-- BEGIN EXCERPTED TEXT --

The Embrace of Jesus

On a bookshelf in my office is a new decorative piece that I received in Jerusalem. It is an olive wood carving of Jesus.

It is not the only such carving that I have in my office, but this one is different. When you look at it, the first thing you notice is Jesus embracing two children as he is sitting down. One child is cradled near his neck and likely a young toddler. The other is a young girl, perhaps no older than my own child, who is standing and brought in close to Jesus.

Of course, when you see the carving, your mind goes to the story in the Gospels when Jesus is confronted by his own disciples for welcoming children into his care. Children, in those days, were not to approach religious teachers until they reached a certain age, and a child approaching Jesus would have been unheard of and unacceptable. Jesus has other ideas, and says, “let the little children come to me.” (Matthew 19:14, NIV) Jesus is accepting and welcoming of children.

We know this. We celebrate it by singing “Jesus Loves the Little Children.” Perhaps that might be all you think about if you looked at the carving. But beyond that, I’m drawn to Jesus’ arms when I look at it on the shelf.

His arms are embracing and welcoming, and they bring in those society has discarded as unwelcome. There is more to the carving, and perhaps more to Matthew 19:14, than just the idea of welcoming children to the church and making sure they are part of Sunday School, worship, and children’s activities.

I cannot help but think of how the same arms that lift up a toddler and a young child in a warm embrace, also bring in the least of these and the unwanted in our own time. Jesus’ words of welcome to the children are not limited to those who have yet to reach a certain age. It is also extended to the people who live upon society’s margins.

In Jesus’ time, you would be hard pressed to find just one group that lived on the margins. There were the poor who lived in the same communities Jesus traveled through, who barely had enough money to provide food for their families. There were the religious outcasts – women, Gentiles, and others – who were not allowed to worship with the entire community. There were people who were discounted simply for where they lived or what had occurred in their lives.

Each of these groups of people, Jesus routinely welcomed… to the consternation of both the religious elites and his own disciples. The embrace of Jesus is wide and welcoming to the very people society says “no” to including.

Our participation in the life of Christ calls us to have the same embracing attitude of society’s outcasts and undesirables as Jesus does. The embrace of Jesus calls us into society’s margins to share the love and hope of Christ to the least of these. It also calls us to go into places of power and privilege, to the communities that believe they have no need of the God of holy love, and to express the truth of God’s hope.

The call to live like Jesus is one that brings us into places we are not always comfortable with going. Our invitations of welcome and care, in the life of the church universal, are often limited to those we find acceptable and approachable. We are often more comfortable with reaching people who are “like us” and desire churches to be filled with only like-minded individuals. We do this to the detriment of true discipleship and the embrace of Jesus.

-- END EXCERPTED TEXT --
-- BEGIN LISTED ENTRIES --

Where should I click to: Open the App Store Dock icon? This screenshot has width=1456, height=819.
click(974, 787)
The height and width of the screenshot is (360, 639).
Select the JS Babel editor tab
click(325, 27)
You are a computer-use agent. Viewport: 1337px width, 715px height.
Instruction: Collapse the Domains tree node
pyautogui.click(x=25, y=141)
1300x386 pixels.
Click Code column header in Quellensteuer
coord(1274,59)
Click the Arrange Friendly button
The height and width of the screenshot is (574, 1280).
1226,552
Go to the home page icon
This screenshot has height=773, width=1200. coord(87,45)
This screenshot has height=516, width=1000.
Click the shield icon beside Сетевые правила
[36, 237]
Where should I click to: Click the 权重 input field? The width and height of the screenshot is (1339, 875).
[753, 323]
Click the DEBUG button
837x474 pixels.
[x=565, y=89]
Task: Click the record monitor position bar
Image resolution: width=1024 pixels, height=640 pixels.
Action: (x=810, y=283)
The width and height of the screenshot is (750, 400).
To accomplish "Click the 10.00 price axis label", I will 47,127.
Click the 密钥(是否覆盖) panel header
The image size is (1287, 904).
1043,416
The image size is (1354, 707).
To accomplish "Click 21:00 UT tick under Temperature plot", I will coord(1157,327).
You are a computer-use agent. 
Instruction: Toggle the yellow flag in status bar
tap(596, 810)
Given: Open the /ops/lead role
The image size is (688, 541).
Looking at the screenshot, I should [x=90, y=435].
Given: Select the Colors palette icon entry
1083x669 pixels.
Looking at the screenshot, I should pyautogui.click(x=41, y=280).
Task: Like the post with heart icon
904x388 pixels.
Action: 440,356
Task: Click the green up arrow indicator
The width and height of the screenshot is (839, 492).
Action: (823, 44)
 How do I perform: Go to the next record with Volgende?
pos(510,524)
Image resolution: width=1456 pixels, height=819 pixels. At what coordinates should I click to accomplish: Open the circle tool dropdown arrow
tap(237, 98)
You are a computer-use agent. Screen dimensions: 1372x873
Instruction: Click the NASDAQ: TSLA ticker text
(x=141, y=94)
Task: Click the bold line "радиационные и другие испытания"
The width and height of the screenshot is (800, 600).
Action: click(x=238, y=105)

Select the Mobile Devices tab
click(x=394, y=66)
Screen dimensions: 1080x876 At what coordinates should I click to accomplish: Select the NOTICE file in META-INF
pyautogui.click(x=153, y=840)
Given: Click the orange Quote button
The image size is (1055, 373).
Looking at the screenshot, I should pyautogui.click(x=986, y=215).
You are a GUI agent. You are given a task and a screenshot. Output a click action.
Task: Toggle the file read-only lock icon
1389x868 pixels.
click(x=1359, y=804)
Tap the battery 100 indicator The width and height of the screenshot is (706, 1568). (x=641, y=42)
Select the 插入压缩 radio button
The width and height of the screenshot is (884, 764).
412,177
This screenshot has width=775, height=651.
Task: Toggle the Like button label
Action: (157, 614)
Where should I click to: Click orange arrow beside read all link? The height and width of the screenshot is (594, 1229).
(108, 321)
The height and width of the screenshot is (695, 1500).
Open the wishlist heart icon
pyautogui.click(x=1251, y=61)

-- END LISTED ENTRIES --

• DIRECTIONS:
1) In the reflection on the embrace of Jesus, why would a child approaching Jesus have been unacceptable? Answer in one to three sentences.
2) Pick up the reflection on the embrace of Jesus after its final sentence and carry it forward.

• ANSWERS TO THE PROBLEMS:
1) In those days, children were not supposed to approach religious teachers until they reached a certain age. A child coming up to Jesus would therefore have been unheard of and unacceptable.

2)
Living like Jesus takes us into areas where we might be uncomfortable and requires us to live with arms wide open. What often holds us back is our own fear of what may happen, our biases, and, ultimately, our own trepidation of truly living like Jesus. When we allow fear to consume us, our embrace is limited and our arms do not fling open as wide as we see Jesus’ arms do.

I cannot help but ponder how we might be called to reflect upon this as we approach Holy Week on Sunday. The message of Jesus’ death and resurrection cannot be just Good News for those who sit comfortably in the pews of the sanctuary. It must also be Good News for the poor, forgotten, and unwelcomed of society.

Perhaps as we go to the cross with Jesus, we need to contemplate how truly embracing the church, as a whole, can be towards those society does not accept. Perhaps we also need to contemplate our own contribution to those situations in our own limited welcome and embrace of others.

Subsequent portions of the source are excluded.